_Задания_
(1) Ответьте по тексту о культурных заимствованиях:
(а) Что, если приглядеться, можно найти в каждой культуре?
(б) Что наглядно показывает усвоение тех или других культурно-философских элементов?
(в) Какой назван роль аксиологической функции культуры?
(2) Приведите продолжение текста о культурных заимствованиях, начав сразу после его последнего предложения.

Смекни!
smekni.com

на тему (стр. 12 из 19)

В каждой культуре, если приглядеться, можно найти невообразимо многочисленное количество самых различных заимствований из «арсенала» других культур. Если эти элементы нашли благоприятную основу прочно вошли в систему данной культуры или «отождествились» с её однотипными элементами, приняв новую, в основе своей самобытную форму, – значит, эти взаимовыработанные идеи, теории, навыки и т. д. были чем-то нужным, обладали определённой значимостью. То, что те или другие культурно-философские элементы усвоены, наглядно показывает их ценностное признание. Отсюда следует, что для проявления содержания культурного взаимодействия характерно устойчивое наличие ценностной ориентации, ценностного восприятия, а роль аксиологической функции культуры весьма значительна.

_Исходные материалы_
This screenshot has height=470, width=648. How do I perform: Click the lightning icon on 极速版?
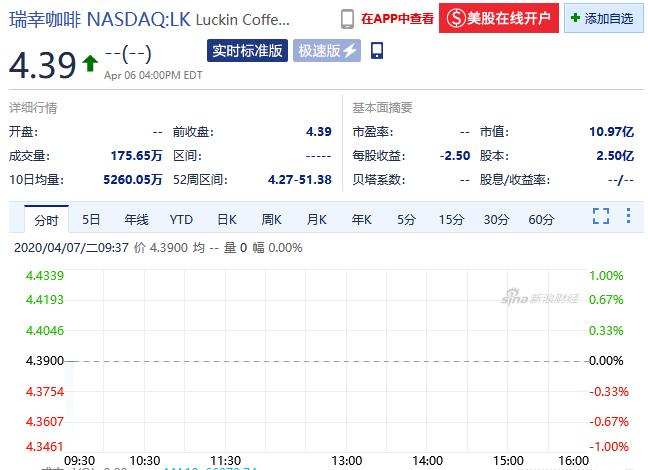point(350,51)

_Ответы_
(1)
(а) Невообразимо многочисленное количество самых различных заимствований из «арсенала» других культур.
(б) Их ценностное признание.
(в) Весьма значительной.

(2)
Как правило, почва для усвоения чужого подготовляется внутренним развитием, и общество вбирает в себя внешние влияния или отвергает их, в зависимости от того, совпадают ли они с внутренними тенденциями его развития. Этот принцип можно обнаружить ещё в книге шотландского философа-просветителя Адама Фергюсона «Набросок истории гражданского общества», опубликованной в Филадельфии в 1819 г. В ней он, в частности, писал: «Когда нации действительно делают заимствования у своих соседей, они, возможно, заимствуют лишь то, что сами почти что были в состоянии изобрести. Поэтому характерная сторона жизни какой-либо страны редко переносится в другую страну до тех пор, пока почва для этого не будет подготовлена наличием сходных условий»[117]. Приводя это высказывание, С.Н. Артановский замечает, что оно применимо прежде всего к материальной культуре. Однако, можно говорить о том, что и для духовной культуры оно будет представлять определённое значение, хотя здесь связь будет устанавливаться, безусловно, неординарная и отнюдь не легко распознаваемая. Тем не менее, если исходить из того соображения, что в человеческой культуре нет ненужных вещей (элементов), если принять за исходное то, что в культуре возникает либо заимствуется лишь то, что жизненно необходимо для практики данного общества, а всё ненужное отмирает (рано или поздно, возможно, что сроки вполне могут быть и очень большими), либо не приживается, то очевидно, что и явления духовной культуры заимствуются с определённой целью – обеспечить определённую гармонизацию данного сообщества с внешней ему средой, которую данное сообщество преобразует практически.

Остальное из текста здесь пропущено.